Un clásico cargado de tensión termina en batalla verbal y física
El clásico paisa entre Atlético Nacional y el Independiente Medellín terminó con un triunfo 2-1 para el cuadro verdolaga, pero también con una fuerte confrontación entre jugadores. La tensión escaló en la cancha del estadio Atanasio Girardot, donde empujones, gritos y forcejeos se tomaron los minutos finales del partido.
El enfrentamiento más evidente ocurrió después del pitazo final cuando el arquero uruguayo Washington Aguerre y el mediocampista Matheus Uribe se encararon.

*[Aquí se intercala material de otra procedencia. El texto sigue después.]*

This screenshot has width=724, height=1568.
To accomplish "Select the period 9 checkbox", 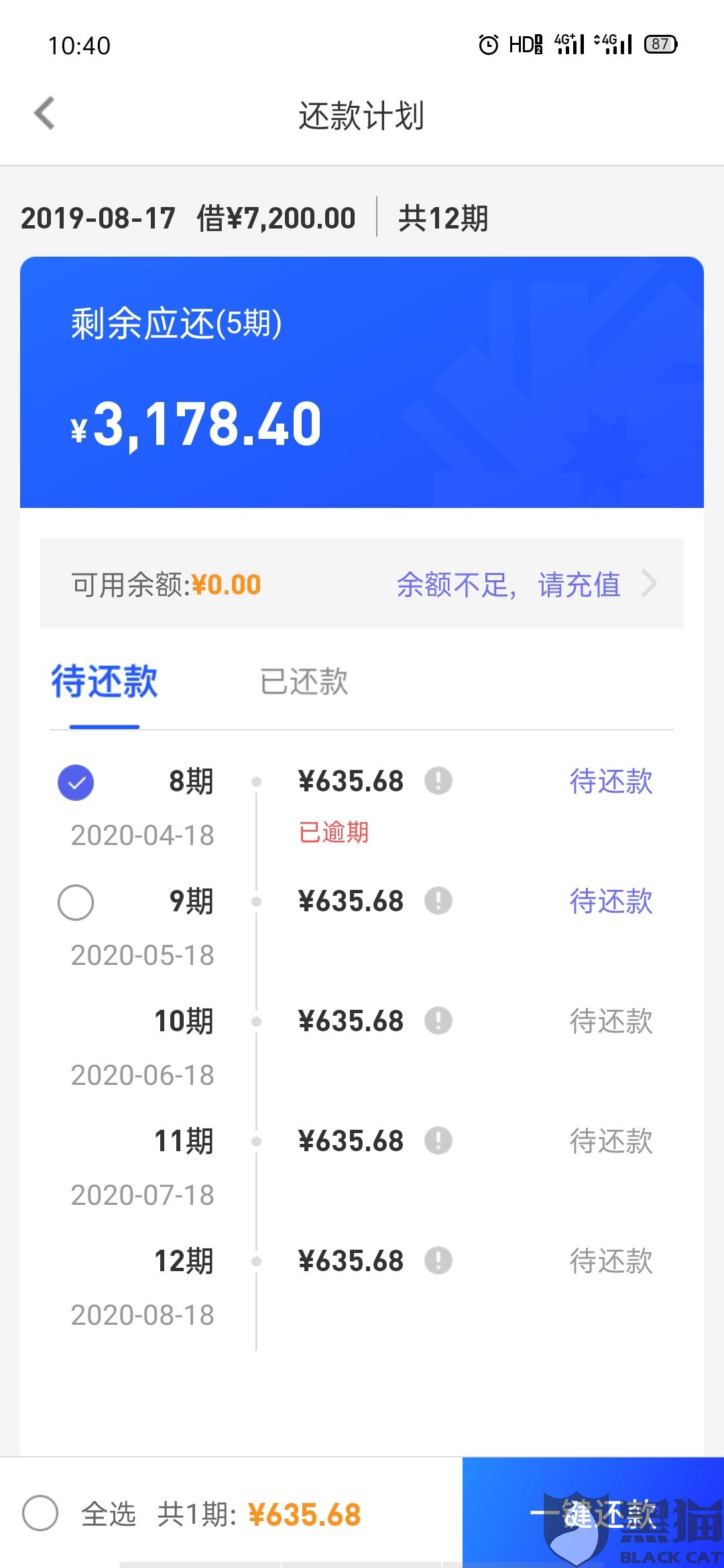I will click(76, 902).
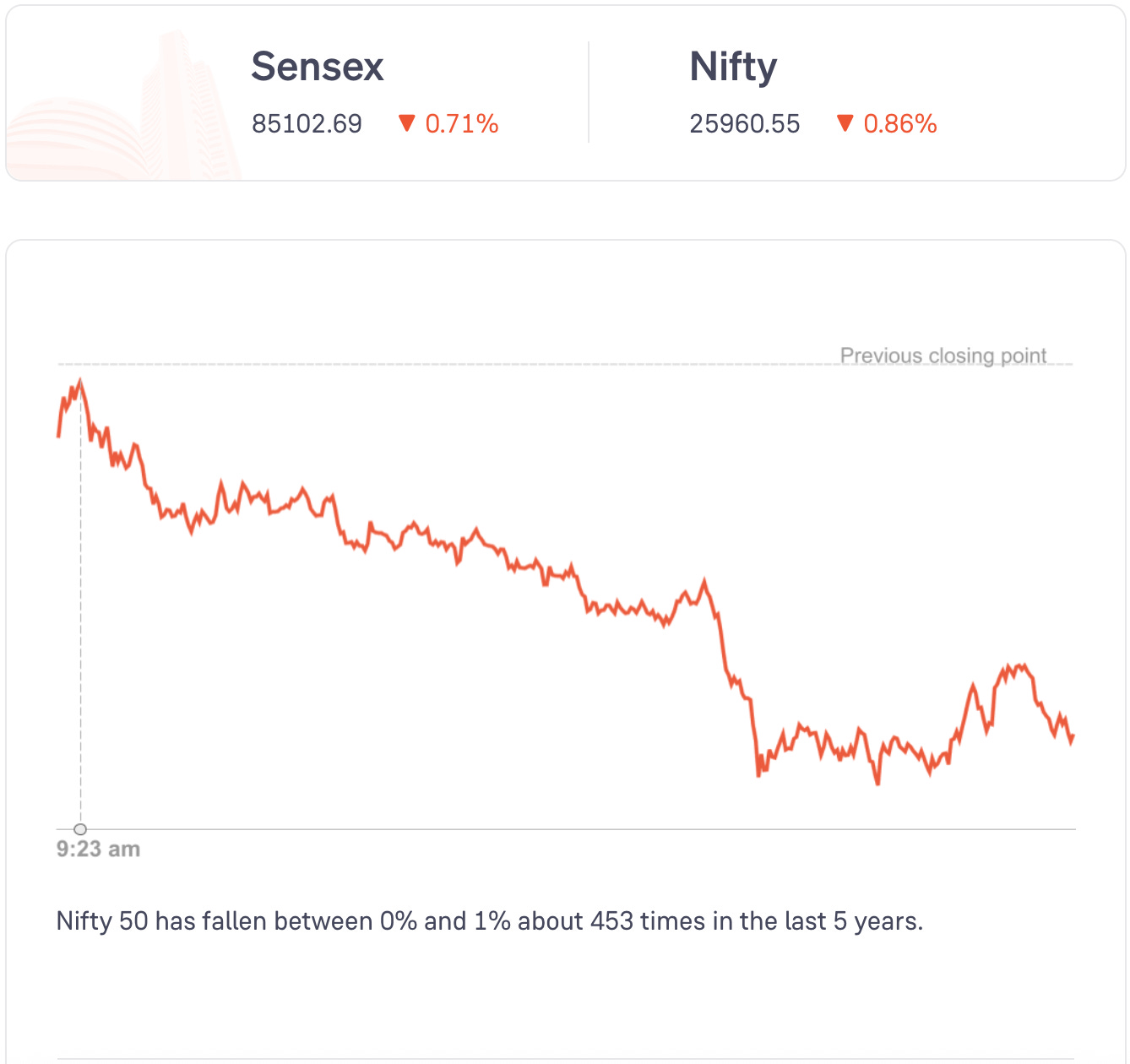The image size is (1130, 1064).
Task: Select the Sensex heading
Action: pos(318,67)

Ambos intercambiaron gritos, gestos agresivos y lanzaron golpes que obligaron a otros jugadores a intervenir rápidamente.
La pelea se desata tras el final del compromiso
El árbitro Wilmar Roldán dio por terminado el partido, pero el ambiente se calentó de inmediato. Los equipos se acercaron al centro del campo y las discusiones empezaron con palabras subidas de tono. Aguerre reaccionó de manera explosiva, mientras Uribe respondió con igual intensidad.
Jugadores de ambos clubes intentaron separar a los protagonistas. Sin embargo, la trifulca se amplió cuando otros se acercaron para defender a sus compañeros y el desorden creció en segundos.
Motivos aún desconocidos alimentan la polémica
Hasta el momento, no se conocen las razones que provocaron el choque entre Aguerre y Uribe. Lo que sí está claro es que el clásico se jugó con una alta carga emocional. La eliminación del Medellín de la Liga BetPlay 2025-II aumentó la frustración del equipo rojo y tensionó cada jugada del duelo.
La escena quedó registrada por cámaras y aficionados que captaron el instante en que los futbolistas intercambiaron improperios, empujones y movimientos desafiantes.
Un cierre polémico para un partido intenso
El encuentro ya venía cargado de roces, protestas y choques fuertes en el mediocampo. Nacional sostuvo la ventaja y manejó los últimos minutos, mientras el Medellín intentó empatar sin éxito.
Cuando el árbitro señaló el final, la energía acumulada explotó en una confrontación que ahora genera análisis y posibles sanciones disciplinarias.
La Dimayor podría intervenir tras revisar los videos que circulan en redes sociales y evaluar el comportamiento de los jugadores involucrados.